# Start of Document excerpt
To start off with our big data, we’ll choose data points that are letters not numbers, because machine’s do not understand numbers as well as humans. The following columns, “Education, Marital_Status”, represent qualitative textual data. Qualitative data has two forms, nominal and ordinal data. Qualitative is sometimes also called categorical.

![Image description](https://dev-to-uploads.s3.amazonaws.com/uploads/articles/j382rwho5o1kbm4jrit6.png)_Source: Towards Data Science_

Ordinal data

A form of qualitative data is ordinal data. This type of data requires more thinking as it pins the quality or value of the data against each other. This gives the machine insight on how each different value is proportional with respect to each other. For instance, in the data above the column for “Education” is ordinal data as the amount of investment varies. To complete a high school diploma (“Basic”), associate’s degree (“2n cycle”), bachelor’s degree (“Graduation”), master’s degree(“Master”), and PhD vary in terms of expertise.
# End of Document excerpt
# Start of Dataset excerpt
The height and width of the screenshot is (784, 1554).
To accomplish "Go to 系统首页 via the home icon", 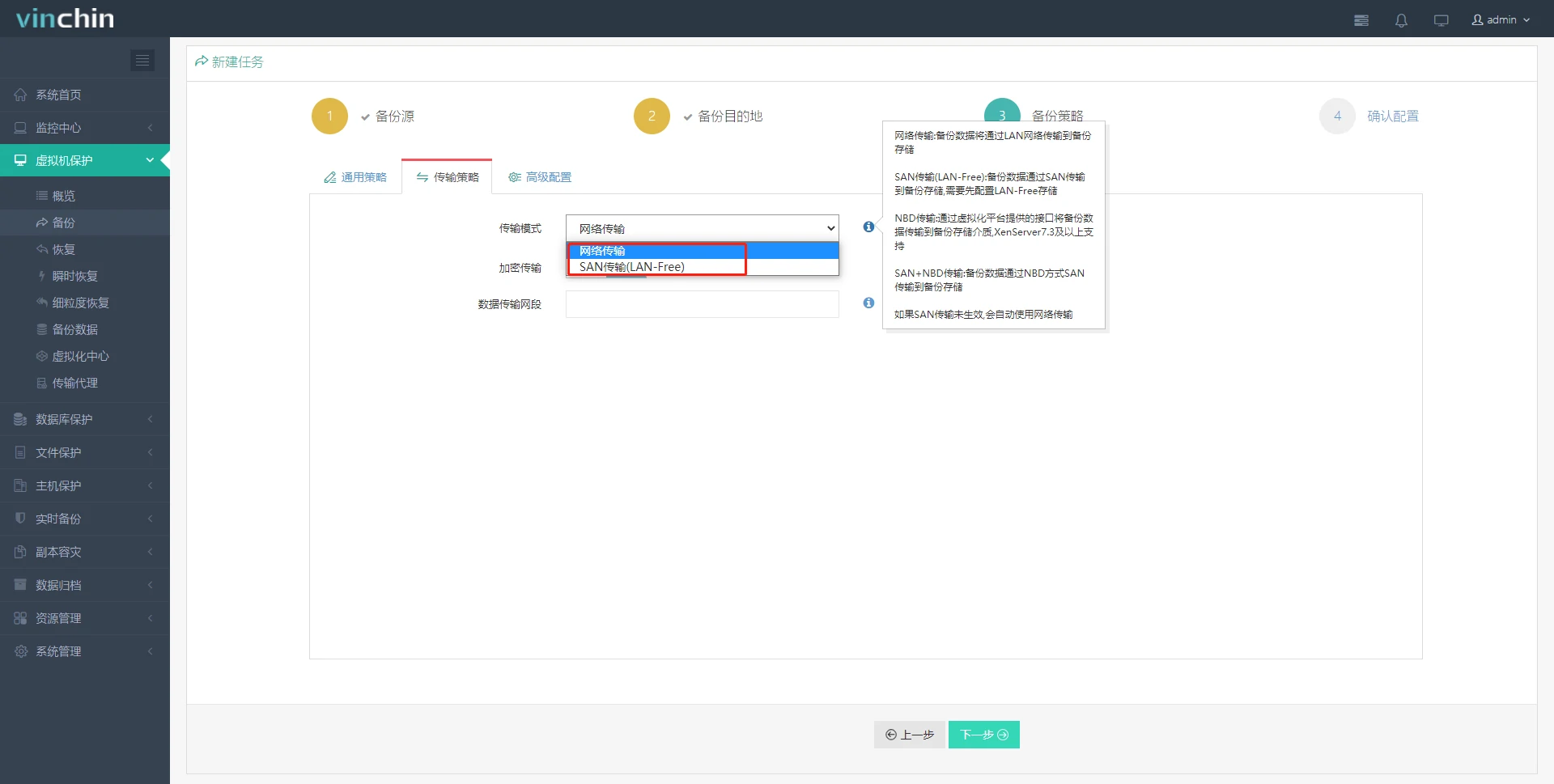I will tap(57, 95).
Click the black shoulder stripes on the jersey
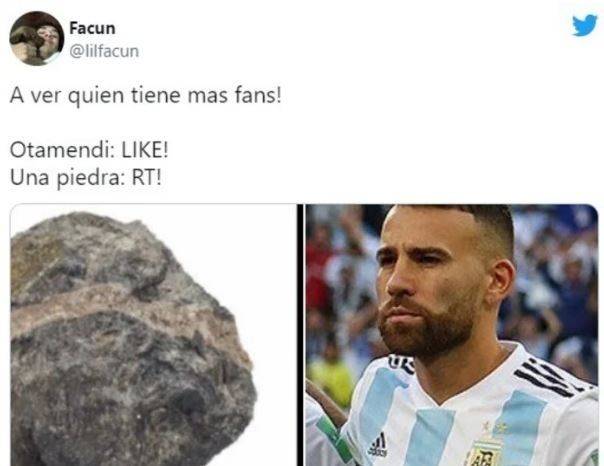The width and height of the screenshot is (604, 466). 547,375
# End of Dataset excerpt
# [Set task 1]
In the passage on qualitative data, which column is given as an example of ordinal data?
# [Set task 2]
Please return the passage on qualitative data from "A form of qualitative" to "terms of expertise.", copied word for word.
The lines are separate material with no connection to the passage on qualitative data.

# [Exercise output 1]
The "Education" column.

# [Exercise output 2]
A form of qualitative data is ordinal data. This type of data requires more thinking as it pins the quality or value of the data against each other. This gives the machine insight on how each different value is proportional with respect to each other. For instance, in the data above the column for “Education” is ordinal data as the amount of investment varies. To complete a high school diploma (“Basic”), associate’s degree (“2n cycle”), bachelor’s degree (“Graduation”), master’s degree(“Master”), and PhD vary in terms of expertise.